BEGIN Available records
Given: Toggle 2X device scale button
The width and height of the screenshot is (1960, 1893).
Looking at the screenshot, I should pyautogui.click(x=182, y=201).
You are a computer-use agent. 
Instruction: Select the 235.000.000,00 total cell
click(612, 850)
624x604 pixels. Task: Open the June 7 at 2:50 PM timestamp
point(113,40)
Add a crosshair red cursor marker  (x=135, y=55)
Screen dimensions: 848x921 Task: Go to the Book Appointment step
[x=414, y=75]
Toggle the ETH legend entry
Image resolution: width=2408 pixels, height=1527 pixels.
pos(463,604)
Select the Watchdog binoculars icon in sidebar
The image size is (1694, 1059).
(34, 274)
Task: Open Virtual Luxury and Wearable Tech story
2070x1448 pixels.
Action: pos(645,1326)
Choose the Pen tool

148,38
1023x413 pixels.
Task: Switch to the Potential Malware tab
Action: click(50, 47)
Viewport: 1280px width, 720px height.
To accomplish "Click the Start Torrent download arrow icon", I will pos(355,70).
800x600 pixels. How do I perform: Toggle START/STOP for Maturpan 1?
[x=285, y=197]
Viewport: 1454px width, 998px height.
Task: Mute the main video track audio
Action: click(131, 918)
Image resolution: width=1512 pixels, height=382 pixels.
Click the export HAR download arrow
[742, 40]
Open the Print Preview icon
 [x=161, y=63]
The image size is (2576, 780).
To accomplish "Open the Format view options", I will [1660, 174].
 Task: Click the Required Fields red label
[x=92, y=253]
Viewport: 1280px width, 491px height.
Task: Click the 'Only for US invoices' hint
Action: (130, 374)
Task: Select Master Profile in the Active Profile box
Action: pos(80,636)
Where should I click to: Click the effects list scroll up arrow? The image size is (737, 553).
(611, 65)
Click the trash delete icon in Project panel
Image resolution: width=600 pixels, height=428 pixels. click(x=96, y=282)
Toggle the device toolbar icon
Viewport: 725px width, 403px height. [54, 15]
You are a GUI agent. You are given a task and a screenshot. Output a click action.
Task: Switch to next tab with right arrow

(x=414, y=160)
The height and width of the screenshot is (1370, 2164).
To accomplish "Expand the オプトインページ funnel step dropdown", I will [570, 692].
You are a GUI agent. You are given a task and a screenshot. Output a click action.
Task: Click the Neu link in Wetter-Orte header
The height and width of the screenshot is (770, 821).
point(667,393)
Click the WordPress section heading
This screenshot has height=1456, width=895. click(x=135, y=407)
END Available records
Copy out the material word for word, from its first line through the line containing "I will pos(355,70).".

Given: Toggle 2X device scale button
The width and height of the screenshot is (1960, 1893).
Looking at the screenshot, I should pyautogui.click(x=182, y=201).
You are a computer-use agent. 
Instruction: Select the 235.000.000,00 total cell
click(612, 850)
624x604 pixels. Task: Open the June 7 at 2:50 PM timestamp
point(113,40)
Add a crosshair red cursor marker  (x=135, y=55)
Screen dimensions: 848x921 Task: Go to the Book Appointment step
[x=414, y=75]
Toggle the ETH legend entry
Image resolution: width=2408 pixels, height=1527 pixels.
pos(463,604)
Select the Watchdog binoculars icon in sidebar
The image size is (1694, 1059).
(34, 274)
Task: Open Virtual Luxury and Wearable Tech story
2070x1448 pixels.
Action: pos(645,1326)
Choose the Pen tool

148,38
1023x413 pixels.
Task: Switch to the Potential Malware tab
Action: click(50, 47)
Viewport: 1280px width, 720px height.
To accomplish "Click the Start Torrent download arrow icon", I will pos(355,70).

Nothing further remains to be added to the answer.